◆ **WORK REQUIRED**
Check each line of the data, and copy those where "will" appears.

Stored records
-------------------------

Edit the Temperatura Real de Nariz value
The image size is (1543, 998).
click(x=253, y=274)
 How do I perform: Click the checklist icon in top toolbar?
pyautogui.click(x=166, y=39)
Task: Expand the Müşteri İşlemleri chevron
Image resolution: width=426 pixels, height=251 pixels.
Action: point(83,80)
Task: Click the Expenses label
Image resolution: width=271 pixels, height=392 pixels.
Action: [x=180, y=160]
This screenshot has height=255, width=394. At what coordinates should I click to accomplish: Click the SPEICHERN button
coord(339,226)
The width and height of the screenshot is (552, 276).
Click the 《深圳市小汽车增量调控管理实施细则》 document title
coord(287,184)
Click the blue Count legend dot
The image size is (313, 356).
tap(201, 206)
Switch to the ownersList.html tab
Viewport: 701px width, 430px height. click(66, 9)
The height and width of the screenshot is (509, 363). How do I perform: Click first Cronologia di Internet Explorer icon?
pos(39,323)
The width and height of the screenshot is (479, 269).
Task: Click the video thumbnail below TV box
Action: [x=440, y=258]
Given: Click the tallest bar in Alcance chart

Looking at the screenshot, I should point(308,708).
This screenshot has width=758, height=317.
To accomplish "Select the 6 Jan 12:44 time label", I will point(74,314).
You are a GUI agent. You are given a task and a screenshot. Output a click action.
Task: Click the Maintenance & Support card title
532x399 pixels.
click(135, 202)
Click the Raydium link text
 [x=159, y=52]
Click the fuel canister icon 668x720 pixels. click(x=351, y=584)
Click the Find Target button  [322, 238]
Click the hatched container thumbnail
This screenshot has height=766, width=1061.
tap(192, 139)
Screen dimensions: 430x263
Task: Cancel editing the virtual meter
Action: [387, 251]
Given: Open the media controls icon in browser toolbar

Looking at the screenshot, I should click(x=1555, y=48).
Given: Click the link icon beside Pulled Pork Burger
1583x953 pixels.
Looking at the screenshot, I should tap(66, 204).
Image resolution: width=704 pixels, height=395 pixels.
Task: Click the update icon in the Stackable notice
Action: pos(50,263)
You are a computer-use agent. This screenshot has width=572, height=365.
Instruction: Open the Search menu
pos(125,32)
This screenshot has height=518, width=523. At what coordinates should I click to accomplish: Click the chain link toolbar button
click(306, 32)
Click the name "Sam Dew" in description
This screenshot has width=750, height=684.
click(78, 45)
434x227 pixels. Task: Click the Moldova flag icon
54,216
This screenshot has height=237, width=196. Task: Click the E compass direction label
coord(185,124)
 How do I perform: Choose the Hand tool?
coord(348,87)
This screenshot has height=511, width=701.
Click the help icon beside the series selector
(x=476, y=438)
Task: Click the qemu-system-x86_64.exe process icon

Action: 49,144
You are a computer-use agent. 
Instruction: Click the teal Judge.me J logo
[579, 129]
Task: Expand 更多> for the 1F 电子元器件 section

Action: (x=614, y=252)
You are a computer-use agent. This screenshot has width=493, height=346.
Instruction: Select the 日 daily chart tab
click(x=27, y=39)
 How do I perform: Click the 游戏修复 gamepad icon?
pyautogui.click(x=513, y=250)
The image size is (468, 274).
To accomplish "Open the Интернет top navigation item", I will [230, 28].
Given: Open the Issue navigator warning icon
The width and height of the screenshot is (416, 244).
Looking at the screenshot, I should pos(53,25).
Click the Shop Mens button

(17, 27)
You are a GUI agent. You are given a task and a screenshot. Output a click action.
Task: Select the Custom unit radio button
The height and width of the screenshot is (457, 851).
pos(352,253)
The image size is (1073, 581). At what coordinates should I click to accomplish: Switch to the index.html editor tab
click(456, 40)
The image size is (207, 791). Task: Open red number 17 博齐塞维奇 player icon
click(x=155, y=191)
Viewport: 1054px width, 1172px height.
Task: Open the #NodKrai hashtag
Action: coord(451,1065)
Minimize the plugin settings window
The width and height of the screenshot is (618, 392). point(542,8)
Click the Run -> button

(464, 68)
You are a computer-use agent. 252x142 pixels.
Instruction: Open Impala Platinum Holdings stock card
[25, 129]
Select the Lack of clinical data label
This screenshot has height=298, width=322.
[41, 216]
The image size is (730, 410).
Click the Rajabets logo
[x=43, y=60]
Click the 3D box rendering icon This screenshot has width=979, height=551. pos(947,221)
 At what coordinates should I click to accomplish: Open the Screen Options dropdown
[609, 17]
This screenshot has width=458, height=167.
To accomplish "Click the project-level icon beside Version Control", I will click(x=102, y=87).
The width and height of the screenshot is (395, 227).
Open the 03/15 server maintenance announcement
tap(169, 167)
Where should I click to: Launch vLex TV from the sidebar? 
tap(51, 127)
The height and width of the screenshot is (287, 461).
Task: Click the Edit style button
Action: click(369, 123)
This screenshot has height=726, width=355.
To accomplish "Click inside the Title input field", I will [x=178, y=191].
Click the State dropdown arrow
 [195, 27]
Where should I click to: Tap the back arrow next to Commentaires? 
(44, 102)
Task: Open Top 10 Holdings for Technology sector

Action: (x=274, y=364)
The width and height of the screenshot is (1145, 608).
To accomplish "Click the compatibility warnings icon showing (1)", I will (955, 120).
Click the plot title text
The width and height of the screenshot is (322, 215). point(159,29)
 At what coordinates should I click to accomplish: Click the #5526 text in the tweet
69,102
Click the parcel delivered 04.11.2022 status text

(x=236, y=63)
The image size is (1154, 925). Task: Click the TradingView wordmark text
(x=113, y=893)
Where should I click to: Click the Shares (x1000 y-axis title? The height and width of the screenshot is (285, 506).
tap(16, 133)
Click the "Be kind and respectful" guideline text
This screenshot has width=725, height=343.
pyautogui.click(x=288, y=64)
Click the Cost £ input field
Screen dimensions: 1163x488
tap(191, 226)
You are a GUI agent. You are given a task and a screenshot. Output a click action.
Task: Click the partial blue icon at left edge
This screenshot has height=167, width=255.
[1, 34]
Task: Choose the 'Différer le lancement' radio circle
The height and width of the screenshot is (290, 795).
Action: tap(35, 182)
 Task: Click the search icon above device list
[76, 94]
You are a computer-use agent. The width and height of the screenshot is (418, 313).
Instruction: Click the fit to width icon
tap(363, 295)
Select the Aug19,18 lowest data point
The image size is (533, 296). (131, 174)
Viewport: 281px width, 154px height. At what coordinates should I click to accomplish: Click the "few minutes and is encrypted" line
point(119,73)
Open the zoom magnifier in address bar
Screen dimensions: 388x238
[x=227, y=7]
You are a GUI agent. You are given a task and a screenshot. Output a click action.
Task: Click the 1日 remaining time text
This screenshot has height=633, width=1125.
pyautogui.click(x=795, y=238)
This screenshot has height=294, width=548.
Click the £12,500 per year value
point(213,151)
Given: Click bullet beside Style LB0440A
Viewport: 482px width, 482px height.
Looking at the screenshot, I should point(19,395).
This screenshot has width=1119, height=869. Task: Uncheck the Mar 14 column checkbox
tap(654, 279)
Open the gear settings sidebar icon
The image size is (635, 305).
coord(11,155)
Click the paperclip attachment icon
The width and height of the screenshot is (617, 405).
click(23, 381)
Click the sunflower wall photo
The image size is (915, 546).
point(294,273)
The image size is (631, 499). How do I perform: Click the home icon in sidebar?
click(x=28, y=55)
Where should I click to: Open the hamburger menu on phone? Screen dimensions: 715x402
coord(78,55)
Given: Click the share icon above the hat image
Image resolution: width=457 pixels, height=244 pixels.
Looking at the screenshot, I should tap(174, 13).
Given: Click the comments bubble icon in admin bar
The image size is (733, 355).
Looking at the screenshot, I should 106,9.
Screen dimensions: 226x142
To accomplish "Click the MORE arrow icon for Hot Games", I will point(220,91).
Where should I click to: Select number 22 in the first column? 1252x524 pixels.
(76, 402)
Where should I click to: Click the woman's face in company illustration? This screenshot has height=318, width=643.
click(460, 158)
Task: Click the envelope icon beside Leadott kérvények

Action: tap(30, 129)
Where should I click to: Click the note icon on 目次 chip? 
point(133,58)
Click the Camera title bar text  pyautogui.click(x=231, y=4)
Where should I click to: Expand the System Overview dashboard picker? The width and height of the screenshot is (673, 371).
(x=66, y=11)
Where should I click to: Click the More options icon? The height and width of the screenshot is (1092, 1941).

-------------------------

◆ **RESPONSE TO THE TASK**
To accomplish "Select the 6 Jan 12:44 time label", I will point(74,314).
To accomplish "Open the Интернет top navigation item", I will [230, 28].
To accomplish "Click the project-level icon beside Version Control", I will click(x=102, y=87).
To accomplish "Click inside the Title input field", I will [x=178, y=191].
To accomplish "Click the compatibility warnings icon showing (1)", I will (955, 120).
To accomplish "Click the MORE arrow icon for Hot Games", I will point(220,91).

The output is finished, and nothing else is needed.